I turned the corner past the lockers, stopping to wonder how so many have locks and yet I have never seen anyone actually using them. All of a sudden, each lock clicked open and fell to the floor. The locker doors swung open and began to emit a purple gas that filled the hallway. I started to feel sleepy, but fought the urge to give in to unconsciousness. I knew this trap well: If my constitution failed, I would wake up in a dark room in Pamplin, forced to join the Baucus Ultimate Frisbee team.
I broke into a sprint and left the danger behind me. I was safe, for a moment, but a final hurdle laid before me: the hallway of exes.

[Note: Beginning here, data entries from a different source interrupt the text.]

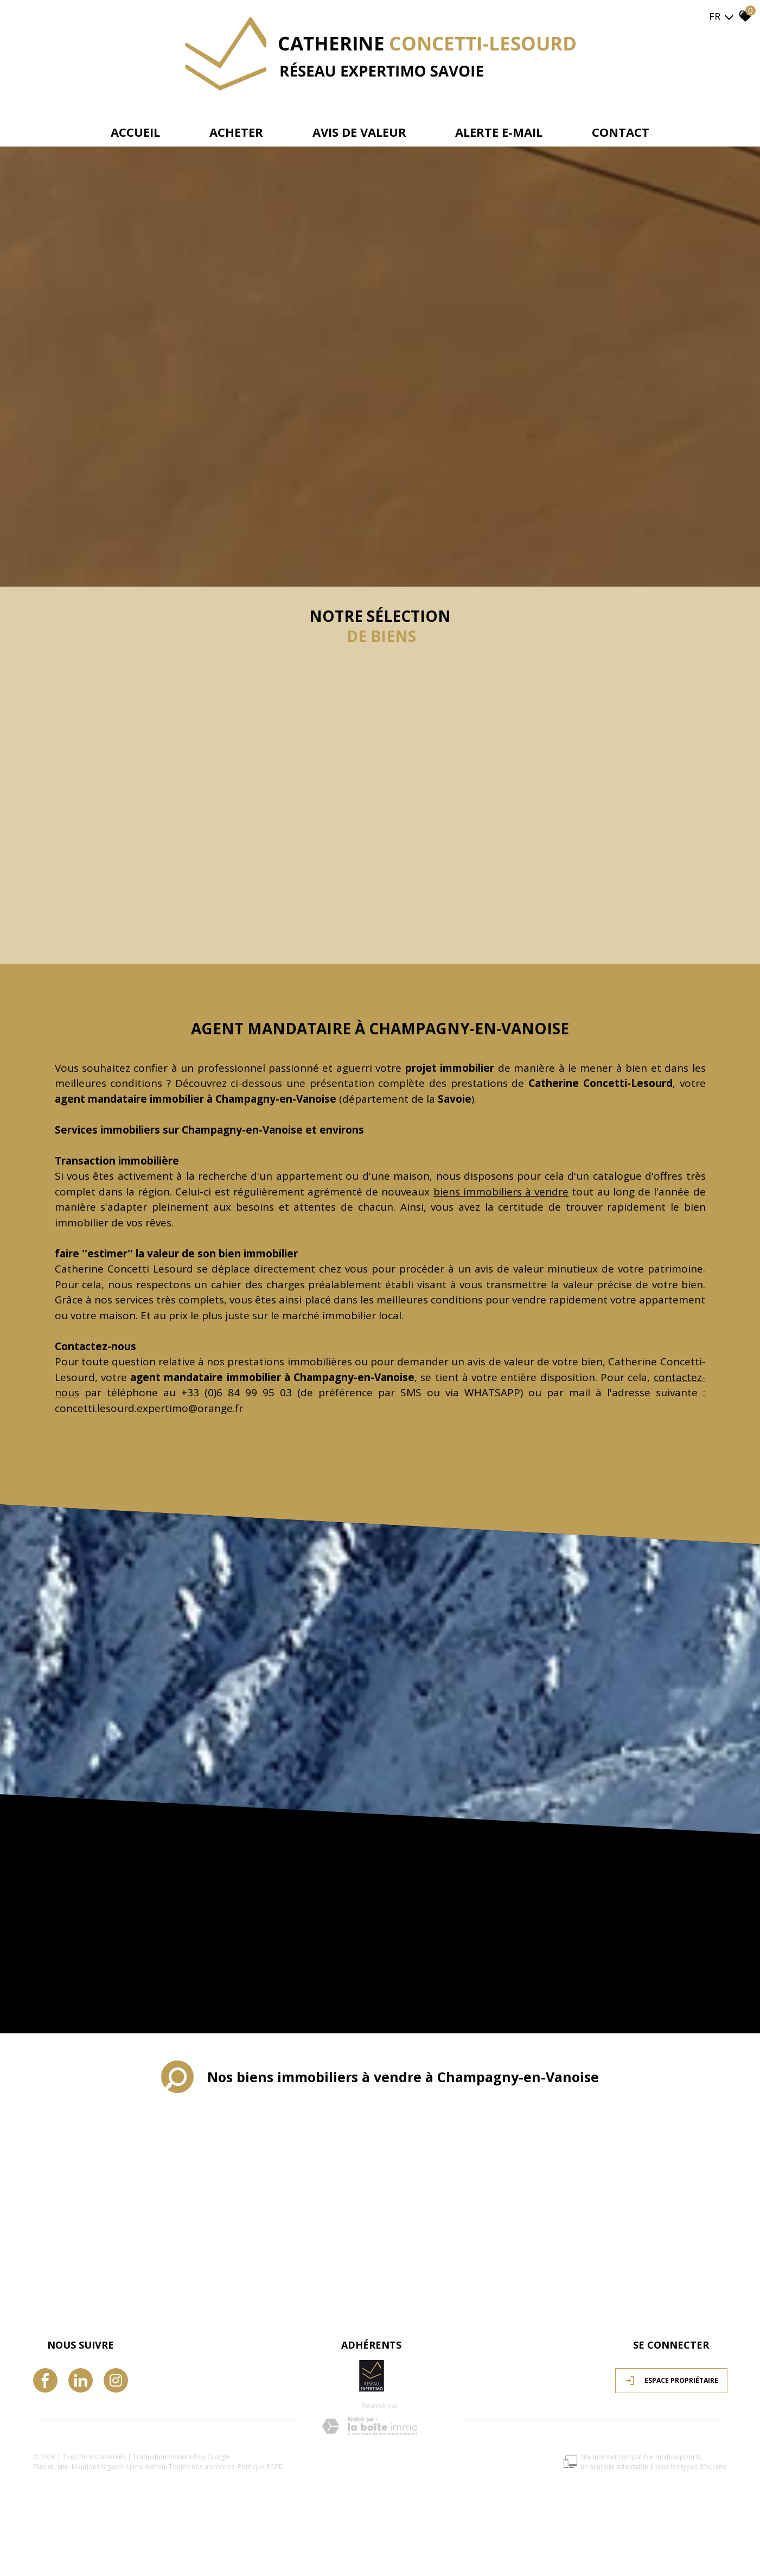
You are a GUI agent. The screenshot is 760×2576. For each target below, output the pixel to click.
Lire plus (380, 1464)
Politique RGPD (261, 2466)
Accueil (135, 132)
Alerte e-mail (498, 132)
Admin (155, 2466)
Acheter (236, 132)
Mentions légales (97, 2466)
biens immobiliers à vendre (501, 1192)
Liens (134, 2466)
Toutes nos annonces (201, 2466)
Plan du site (50, 2466)
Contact (620, 132)
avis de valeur (359, 132)
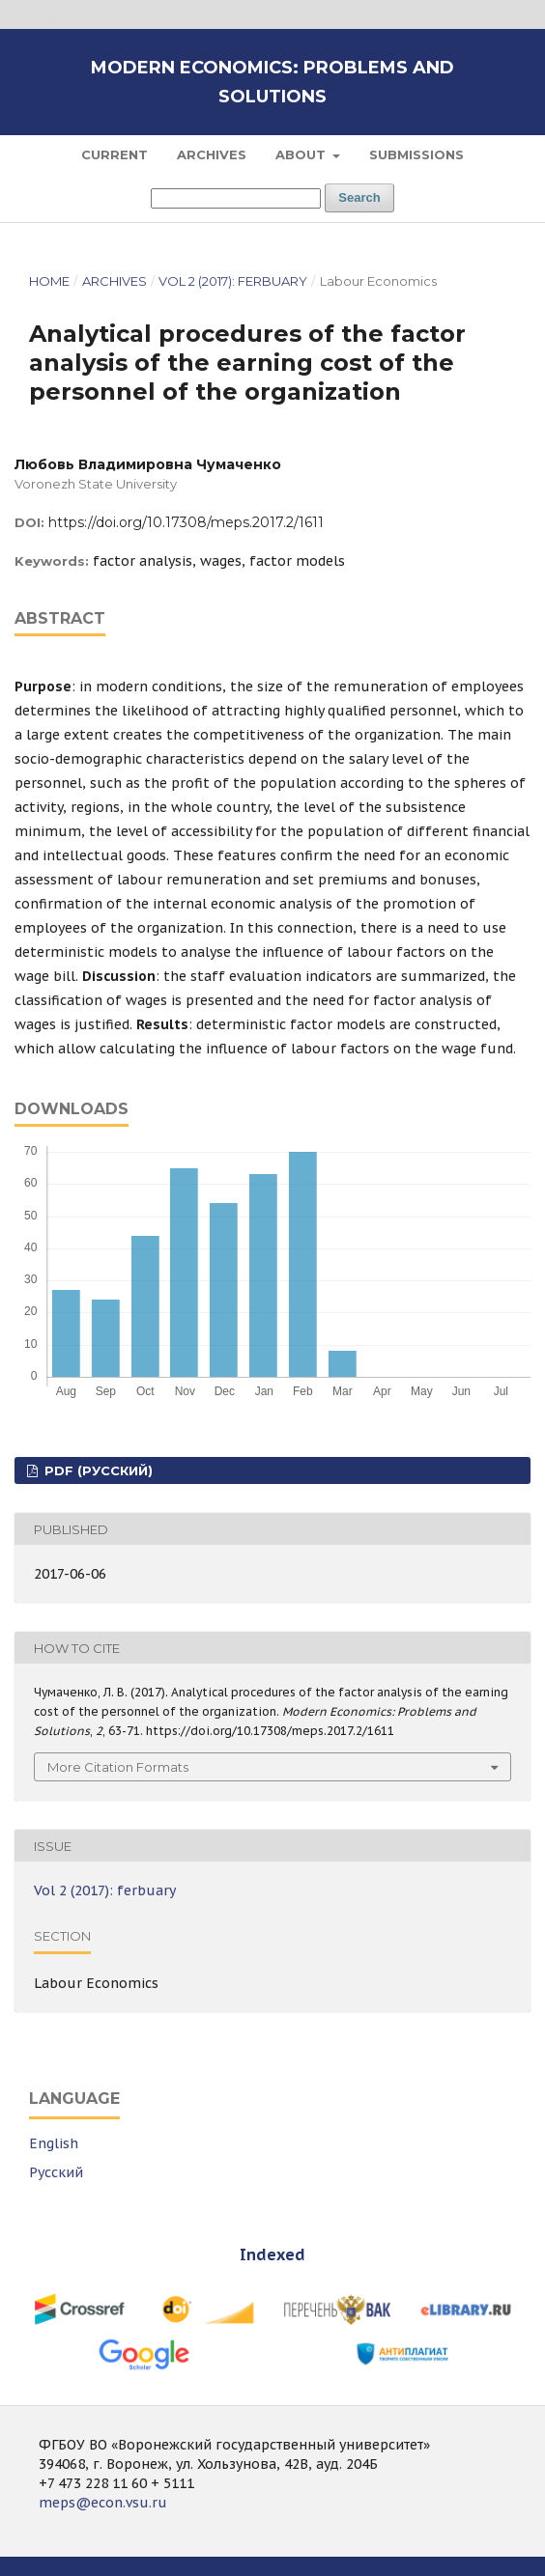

Every failed situationship, ghosted Tinder match, party kiss and Watzek crush was lined up on each side of the claustrophobic passage, talking to each other like nothing happened. My mind raced – Should I say hi? Is eye contact too much or is it rude if I ignore them? Of course I chose to wear this shirt today, I would normally never intentionally advertise my high school theater, I just need to do laundry. My mind filled with anxieties, and I dropped to my knees and wailed, “Why does this school have to be so small!”
I considered turning back. It seemed impossible, but I had come too far.
I could see the light of the Bon, I could hear the beep of the ID scanner. I mustered all my strength and made polite conversation, smiling and waving as it seemed appropriate. I threaded the needle of recognition and amicability, and made it to the end of the hallway where my friends had been waiting for half an hour.
“What took you so long?” they asked me, and I described my journey. “Oh, you should have gone down the path of the brave. Way faster.” I cursed my cowardice, but was proud I made it out alive.
There you have it: an easy route through Templeton to Fields Dining Hall, so long as one is armed with the proper supplies and a little bit of luck. For such a reward as Bon food with friends, we must be prepared to traverse any number of dungeons. With the power of friendship at your side, anything is possible. Except calling Templeton “Fowler Student Center.” Yeah right.